→ AIM OF THE EXERCISE:
Every record must be copied exactly.

Stored dataset items

'''

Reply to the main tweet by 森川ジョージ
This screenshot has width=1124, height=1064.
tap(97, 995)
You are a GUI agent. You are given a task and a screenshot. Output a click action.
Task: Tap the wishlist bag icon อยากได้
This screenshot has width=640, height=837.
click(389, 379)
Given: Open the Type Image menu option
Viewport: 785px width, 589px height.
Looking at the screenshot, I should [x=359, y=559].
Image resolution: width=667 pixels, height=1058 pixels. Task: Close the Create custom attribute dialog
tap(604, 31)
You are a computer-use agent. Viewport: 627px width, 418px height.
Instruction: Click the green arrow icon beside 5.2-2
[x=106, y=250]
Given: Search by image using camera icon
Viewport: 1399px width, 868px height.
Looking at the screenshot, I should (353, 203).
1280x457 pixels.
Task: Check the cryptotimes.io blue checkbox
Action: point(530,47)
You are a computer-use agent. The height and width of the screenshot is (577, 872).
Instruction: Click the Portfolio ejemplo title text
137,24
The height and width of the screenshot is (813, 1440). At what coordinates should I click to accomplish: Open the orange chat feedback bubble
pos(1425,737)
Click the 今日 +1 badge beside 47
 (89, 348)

'''

→ ANSWER:
Reply to the main tweet by 森川ジョージ
This screenshot has width=1124, height=1064.
tap(97, 995)
You are a GUI agent. You are given a task and a screenshot. Output a click action.
Task: Tap the wishlist bag icon อยากได้
This screenshot has width=640, height=837.
click(389, 379)
Given: Open the Type Image menu option
Viewport: 785px width, 589px height.
Looking at the screenshot, I should [x=359, y=559].
Image resolution: width=667 pixels, height=1058 pixels. Task: Close the Create custom attribute dialog
tap(604, 31)
You are a computer-use agent. Viewport: 627px width, 418px height.
Instruction: Click the green arrow icon beside 5.2-2
[x=106, y=250]
Given: Search by image using camera icon
Viewport: 1399px width, 868px height.
Looking at the screenshot, I should (353, 203).
1280x457 pixels.
Task: Check the cryptotimes.io blue checkbox
Action: point(530,47)
You are a computer-use agent. The height and width of the screenshot is (577, 872).
Instruction: Click the Portfolio ejemplo title text
137,24
The height and width of the screenshot is (813, 1440). At what coordinates should I click to accomplish: Open the orange chat feedback bubble
pos(1425,737)
Click the 今日 +1 badge beside 47
 (89, 348)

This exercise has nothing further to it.